Apr 28, 2026

DeepSeek V4 Ships Day-One Open Source on Huawei Chips: The Global AI Stack Split Begins

DeepSeek V4 launched April 24 under MIT license on HuggingFace, running entirely on Huawei Ascend hardware at 1/10th the price of GPT-5.5. These three conditions met simultaneously mark the point where the global AI stack split shifts from theory to product.

DeepSeek V4’s real shock isn’t that it’s another high-performance open-source model. It’s that it simultaneously validates three things: the most permissive open-source license, frontier training on non-NVIDIA hardware, and a cost structure that makes Western API pricing look like it belongs to a different era. On April 24, 2026, all three conditions were met¹²³.

The models shipped day-one on HuggingFace under MIT — more permissive than Llama’s Apache 2.0¹. Training and inference run entirely on Huawei Ascend 950PR chips; NVIDIA and AMD received no pre-release optimization access². API pricing starts at $0.14 per million input tokens for Flash, with the Pro version at $3.48 per million output tokens — roughly 1/8.6× the price of GPT-5.5 Pro³.

This is not a typical model release. It is a data point in the splitting of the global AI infrastructure stack.

Day-One Open Source: License as Strategy

V4 shipped with four checkpoints on HuggingFace on launch day¹:

Model	Total Params	Active Params	Context	Format
V4-Pro-Base	1.6T	49B	1M	FP8 Mixed
V4-Pro (Instruct)	1.6T	49B	1M	FP4 + FP8
V4-Flash-Base	284B	13B	1M	FP8 Mixed
V4-Flash (Instruct)	284B	13B	1M	FP4 + FP8

The license is MIT — more permissive than Meta’s Llama or Mistral’s Apache 2.0¹. Developers can download the weights, fine-tune on proprietary data, and deploy commercially without notifying DeepSeek. No usage restrictions, no royalty obligations.

The download sizes tell you what deployment looks like: Flash at 160GB can run on a 128GB Mac Studio with quantization; Pro at 865GB requires a GPU cluster but is available through the API⁴.

Pricing vs. competing frontier models³⁵:

Model	Input ($/M tokens)	Output ($/M tokens)
DeepSeek V4-Flash	$0.14	$0.28
DeepSeek V4-Pro	$1.74	$3.48
GPT-5.5 Pro	$15.00	$30.00
Claude Opus 4.7	$15.00	$75.00

V4-Pro output is ~8.6× cheaper than GPT-5.5 Pro; V4-Flash is ~107× cheaper³. DeepSeek launched V4-Pro with a 75% first-week discount ($0.44 input / $0.87 output until May 5), while cutting cache-hit prices across the entire API to 1/10th of original levels⁶.

The intent is transparent: anchor usage habits with an irrefusable price during the developer evaluation window. Once workflows are built and integration costs sunk, the motivation to migrate back to premium APIs collapses even after the discount ends. This isn’t selling models — it’s buying ecosystem share.

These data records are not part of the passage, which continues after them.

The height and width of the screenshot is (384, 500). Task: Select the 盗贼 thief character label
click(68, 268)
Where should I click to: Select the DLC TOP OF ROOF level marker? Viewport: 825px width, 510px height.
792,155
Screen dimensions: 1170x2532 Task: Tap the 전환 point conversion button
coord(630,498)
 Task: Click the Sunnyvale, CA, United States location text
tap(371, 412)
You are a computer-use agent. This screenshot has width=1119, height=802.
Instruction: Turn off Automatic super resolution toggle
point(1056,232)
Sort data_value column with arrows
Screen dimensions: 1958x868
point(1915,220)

How the License Compares to Other Chinese Labs

DeepSeek’s day-one MIT release stands out against recent Chinese model launches:

MiniMax M2.7 launched its API on March 18, 2026, but didn’t release weights until April 12 — 25 days later⁷. Worse, the license is explicitly non-commercial: MIT-style terms for non-commercial use, but commercial deployment requires written authorization from MiniMax⁷. MiniMax’s earlier models (M2, M2.5) shipped under MIT or Modified-MIT, making M2.7 a clear regression. The HuggingFace community thread hit hundreds of critical comments within days⁷.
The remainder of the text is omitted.